A moção de confiança, pedida pelo próprio Bayrou, deverá ser discutida na Assembleia Nacional a 8 de Setembro, mas a oposição ao governo sente-se já nas ruas e nas empresas: anteontem, 26, estiveram em greve os trabalhadores da Rádio França; a 1 de Setembro há paralisações nos hospitais de Paris e os trabalhadores do sector energético param no dia 2. Para dia 10 estão convocadas diversas manifestações.

O Partido Comunista Francês já fez saber que defende «outro governo, outra política» ao serviço do trabalho, dos salários, do emprego e da justiça social.

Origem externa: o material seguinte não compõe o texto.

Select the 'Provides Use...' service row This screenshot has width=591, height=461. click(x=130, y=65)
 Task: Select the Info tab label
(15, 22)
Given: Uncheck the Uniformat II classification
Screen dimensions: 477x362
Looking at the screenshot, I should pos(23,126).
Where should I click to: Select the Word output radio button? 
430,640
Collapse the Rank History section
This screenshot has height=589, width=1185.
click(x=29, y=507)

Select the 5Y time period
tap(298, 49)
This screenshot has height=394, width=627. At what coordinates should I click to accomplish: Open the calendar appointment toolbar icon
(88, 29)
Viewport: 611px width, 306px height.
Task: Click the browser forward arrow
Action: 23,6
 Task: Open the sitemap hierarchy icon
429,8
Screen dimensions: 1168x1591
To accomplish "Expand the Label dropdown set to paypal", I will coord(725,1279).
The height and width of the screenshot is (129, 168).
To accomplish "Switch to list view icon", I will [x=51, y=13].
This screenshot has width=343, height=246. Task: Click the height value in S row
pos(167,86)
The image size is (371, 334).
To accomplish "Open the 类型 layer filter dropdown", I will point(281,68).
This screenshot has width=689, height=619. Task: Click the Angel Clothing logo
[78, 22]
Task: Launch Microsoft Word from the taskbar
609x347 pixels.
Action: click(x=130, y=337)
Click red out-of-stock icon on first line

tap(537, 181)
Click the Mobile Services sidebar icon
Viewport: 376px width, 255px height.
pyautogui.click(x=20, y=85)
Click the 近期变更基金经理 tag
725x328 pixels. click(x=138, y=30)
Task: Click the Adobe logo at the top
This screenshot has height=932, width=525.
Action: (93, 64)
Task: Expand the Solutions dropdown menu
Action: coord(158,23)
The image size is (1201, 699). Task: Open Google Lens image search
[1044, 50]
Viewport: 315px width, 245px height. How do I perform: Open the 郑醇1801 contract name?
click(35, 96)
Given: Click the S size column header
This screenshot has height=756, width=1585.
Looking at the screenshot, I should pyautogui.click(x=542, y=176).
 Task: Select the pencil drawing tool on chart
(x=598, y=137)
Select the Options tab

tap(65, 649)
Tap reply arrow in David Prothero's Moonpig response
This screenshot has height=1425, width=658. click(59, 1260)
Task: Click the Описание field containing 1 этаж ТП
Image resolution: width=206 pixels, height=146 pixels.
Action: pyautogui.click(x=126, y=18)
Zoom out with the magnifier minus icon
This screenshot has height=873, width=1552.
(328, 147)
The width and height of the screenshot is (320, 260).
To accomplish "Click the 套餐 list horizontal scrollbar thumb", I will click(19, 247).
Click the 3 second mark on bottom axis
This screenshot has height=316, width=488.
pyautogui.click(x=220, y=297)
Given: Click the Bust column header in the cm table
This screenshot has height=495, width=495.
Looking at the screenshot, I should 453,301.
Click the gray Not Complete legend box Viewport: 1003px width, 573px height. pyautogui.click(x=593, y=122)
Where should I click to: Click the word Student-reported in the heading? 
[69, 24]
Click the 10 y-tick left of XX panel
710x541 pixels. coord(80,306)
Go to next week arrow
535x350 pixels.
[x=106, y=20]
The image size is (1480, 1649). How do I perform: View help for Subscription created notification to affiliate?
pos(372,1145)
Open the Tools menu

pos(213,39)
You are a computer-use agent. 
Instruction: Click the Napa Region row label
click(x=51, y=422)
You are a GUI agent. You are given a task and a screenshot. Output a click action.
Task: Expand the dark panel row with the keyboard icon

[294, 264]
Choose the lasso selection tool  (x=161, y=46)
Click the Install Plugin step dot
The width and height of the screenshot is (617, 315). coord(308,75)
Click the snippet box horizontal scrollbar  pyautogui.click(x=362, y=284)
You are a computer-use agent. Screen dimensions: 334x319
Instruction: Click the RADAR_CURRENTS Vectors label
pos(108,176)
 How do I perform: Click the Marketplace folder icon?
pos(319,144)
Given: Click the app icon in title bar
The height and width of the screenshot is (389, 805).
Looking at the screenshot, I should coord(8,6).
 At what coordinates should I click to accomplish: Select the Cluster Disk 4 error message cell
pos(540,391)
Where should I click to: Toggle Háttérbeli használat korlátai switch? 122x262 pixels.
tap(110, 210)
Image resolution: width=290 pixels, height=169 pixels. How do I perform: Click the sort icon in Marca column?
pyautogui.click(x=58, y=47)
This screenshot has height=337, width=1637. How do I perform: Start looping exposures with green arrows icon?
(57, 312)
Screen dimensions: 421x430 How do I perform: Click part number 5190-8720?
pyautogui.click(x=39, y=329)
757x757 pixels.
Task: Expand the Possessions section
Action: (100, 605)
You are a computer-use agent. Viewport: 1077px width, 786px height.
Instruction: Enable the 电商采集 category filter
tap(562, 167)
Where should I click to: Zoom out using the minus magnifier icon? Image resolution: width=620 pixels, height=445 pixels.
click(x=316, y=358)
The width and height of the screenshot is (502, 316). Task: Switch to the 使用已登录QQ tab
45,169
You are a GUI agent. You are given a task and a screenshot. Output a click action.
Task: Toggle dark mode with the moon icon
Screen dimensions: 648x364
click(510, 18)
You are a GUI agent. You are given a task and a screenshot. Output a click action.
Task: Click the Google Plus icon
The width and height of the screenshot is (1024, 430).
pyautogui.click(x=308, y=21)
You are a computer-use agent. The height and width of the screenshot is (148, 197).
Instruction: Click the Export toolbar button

A contestação ao governo subiu de tom aquando da apresentação de medidas ditas de “austeridade”, sob pretexto do aumento do défice, entre as quais se contam cortes em prestações sociais, o desinvestimento em serviços públicos, o aumento real de impostos sobre o trabalho ou a eliminação de dois feriados. Ao mesmo tempo, mantêm-se elevados benefícios fiscais ao grande capital e foi anunciado um significativo aumento dos gastos militares e para a guerra.

Como forma de chantagem, o ministro da Economia e das Finanças ameaçou com a intervenção do Fundo Monetário Internacional para impor aquilo que o governo poderá não conseguir.